Arend Kapteyn, UBS’s global head of economics and strategy research, set out the numbers in a client note, writing, "Base case, we see the S & P 500 rising to 7,500 in '26 driven by ~14% earnings growth, nearly half of that from Tech," He added that the global economy should expand in 2026, although near term conditions will be weaker. Kapteyn warned of a "speed bump" over the next four to five months as tariffs raise U.S. prices and reduce export volumes, creating a temporary soft patch before growth reaccelerates.

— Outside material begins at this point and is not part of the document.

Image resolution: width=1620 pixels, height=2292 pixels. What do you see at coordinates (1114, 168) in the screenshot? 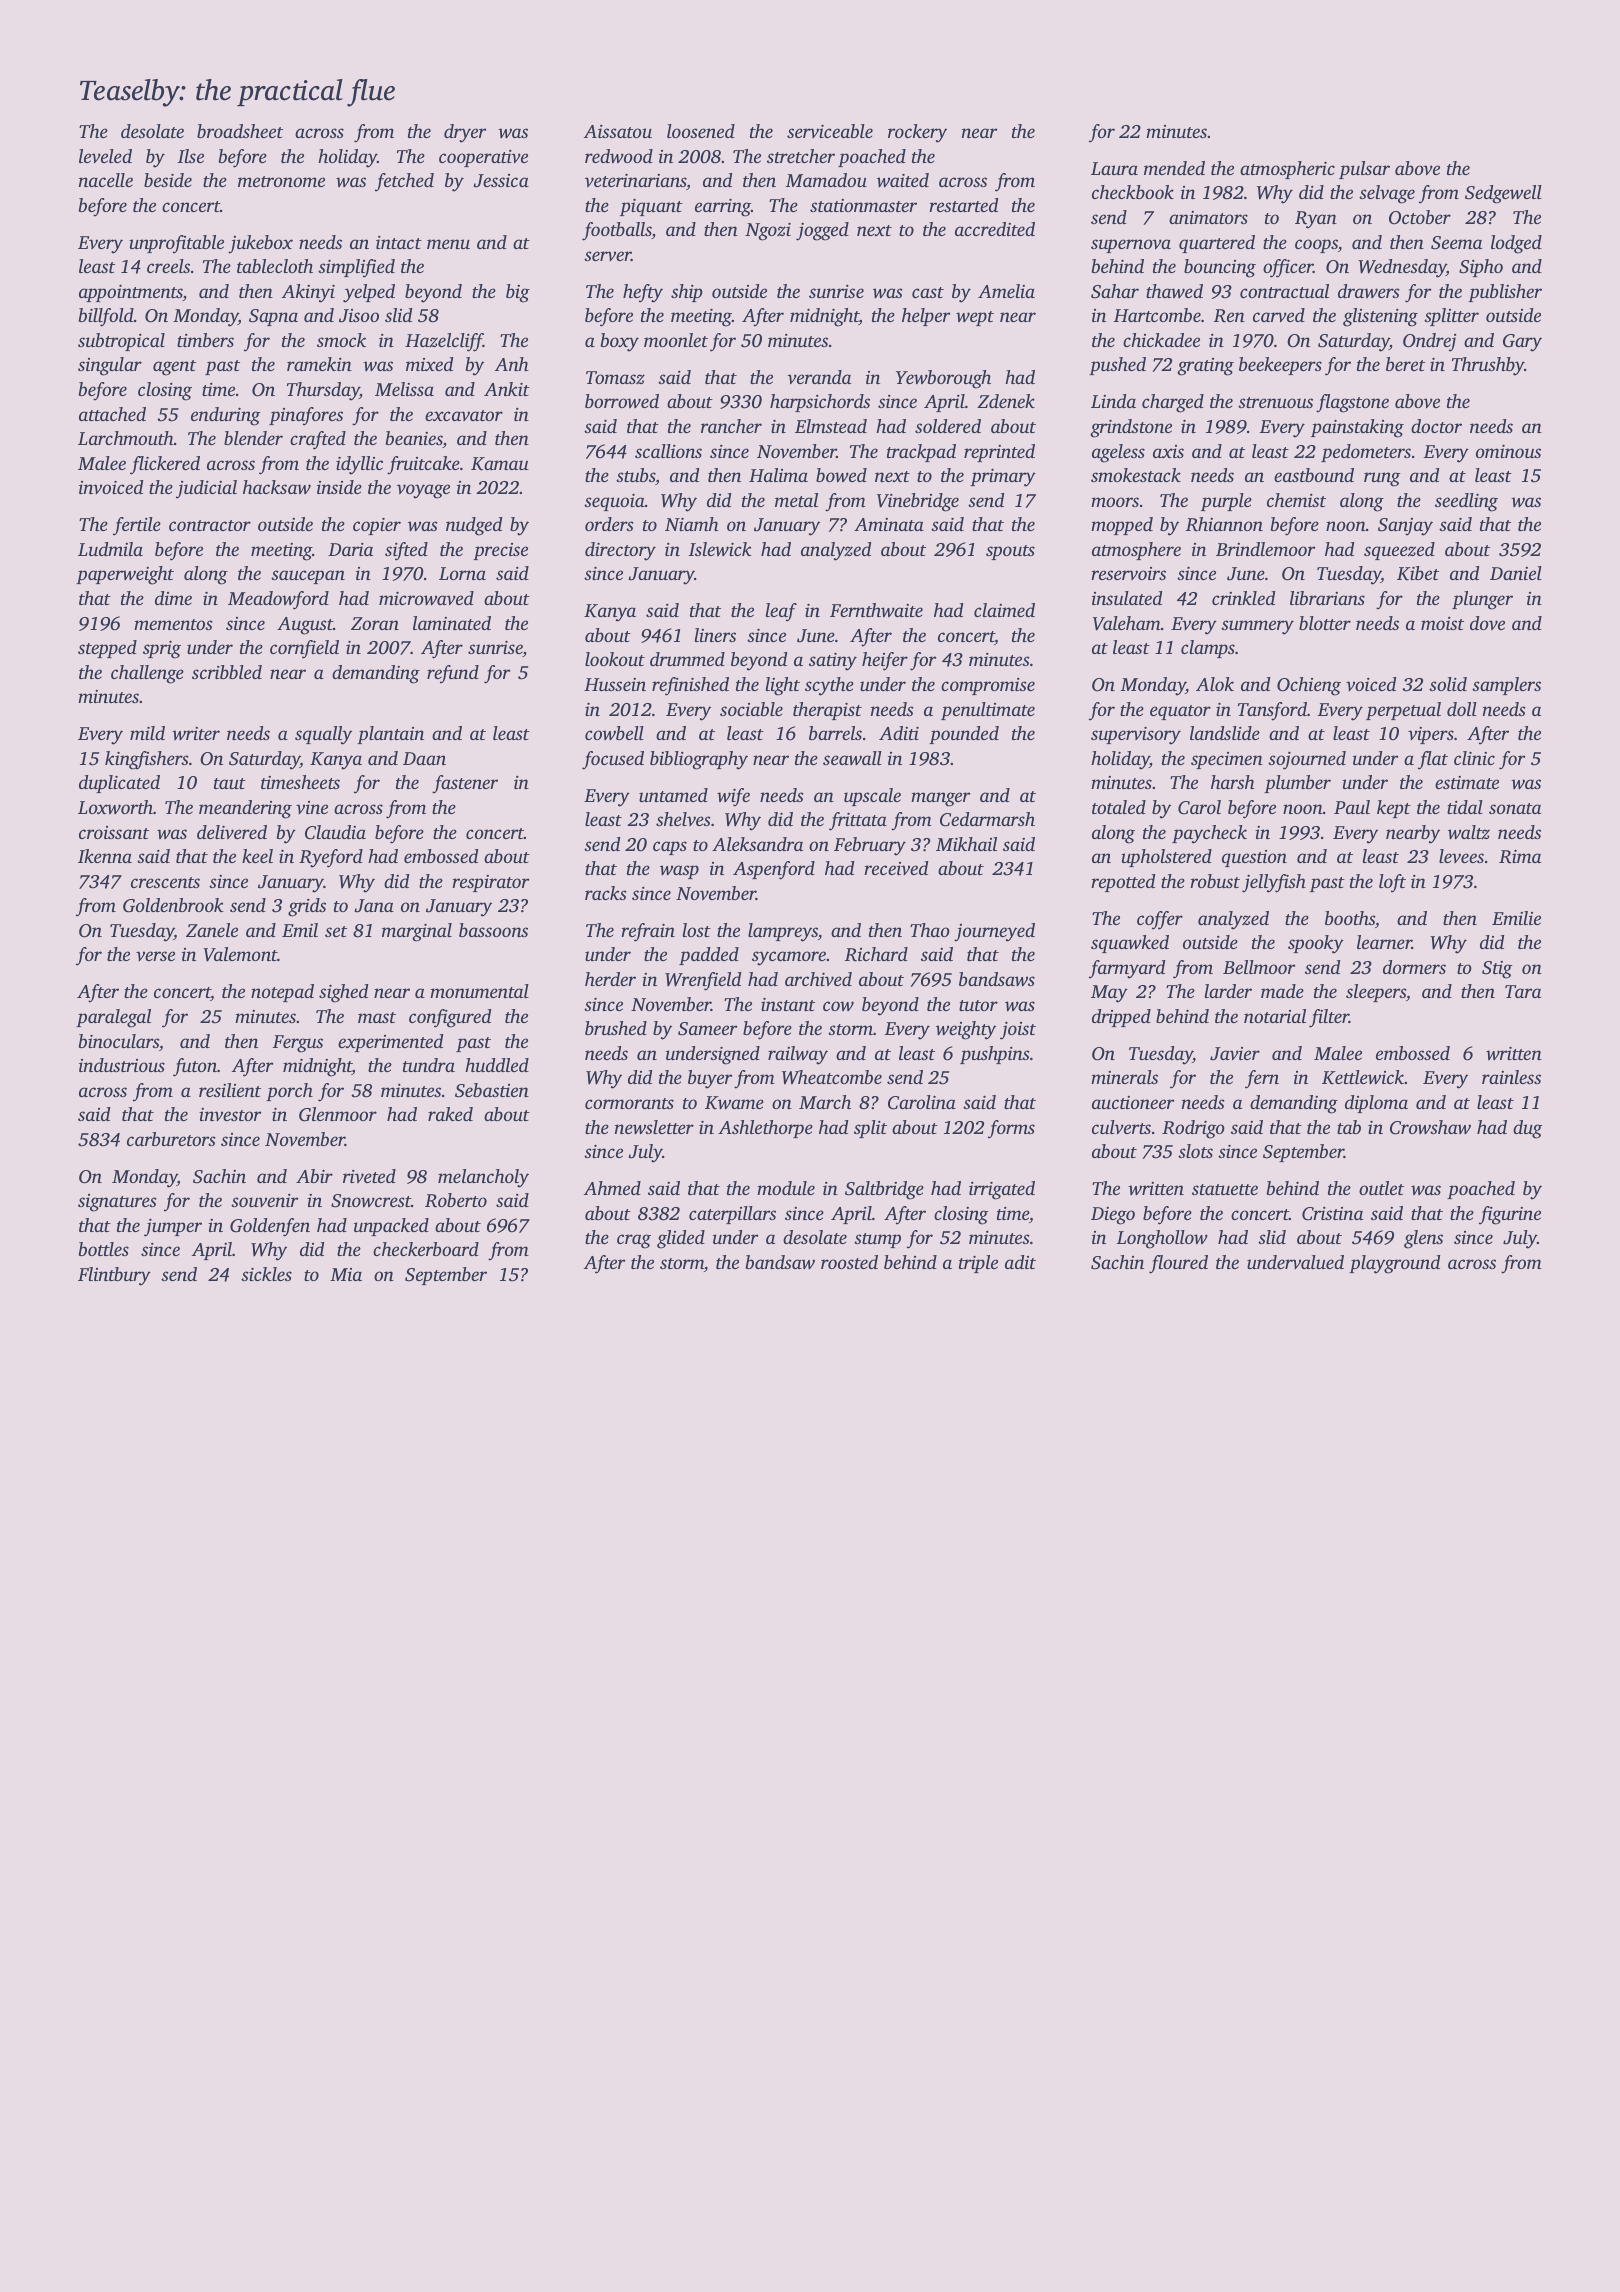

Analysts at UBS expect the market to shift character later next year as momentum moves beyond a narrow set of megacap technology winners. The firm anticipates an "imminent broadening and strengthening of growth" beginning in the second quarter, which would widen gains into cyclical sectors that have lagged during the technology led rally. That potential rotation carries implications for portfolio positioning, as historically stretched valuations in a few large names could give way to earnings led gains across a broader swath of the market.
Market reactions to the mix of high valuations and tariff risks have been uneven. The artificial intelligence trade came under pressure in the last week, yet certain technology related names posted sharp rebounds, with Palantir Technologies rallying more than 4 percent and 7 percent respectively in recent sessions. Semiconductor names and enterprise software companies such as Broadcom and Oracle also saw intraday uplifts as investors rotated into select winners.
UBS’s call rests heavily on corporate earnings growth returning to a stronger trajectory. If technology firms deliver the outsized profit gains the bank expects, market capitalization will be driven higher even if price to earnings multiples cool modestly. The firm’s scenario implies nearly 12 percent upside from current levels, an outcome that would mark a notable extension of the decade long market advance led by innovation and productivity gains in computing and software.
Policymakers will be a wildcard. Tariff measures that tighten domestic price pressures could force central banks to weigh inflation risks more carefully, complicating the near term outlook. For investors, the message from UBS is procedural: prepare for short run volatility as policy and price transmission play out, and for a potential broadening of gains later in the year as earnings momentum spreads beyond a small number of headline tech names.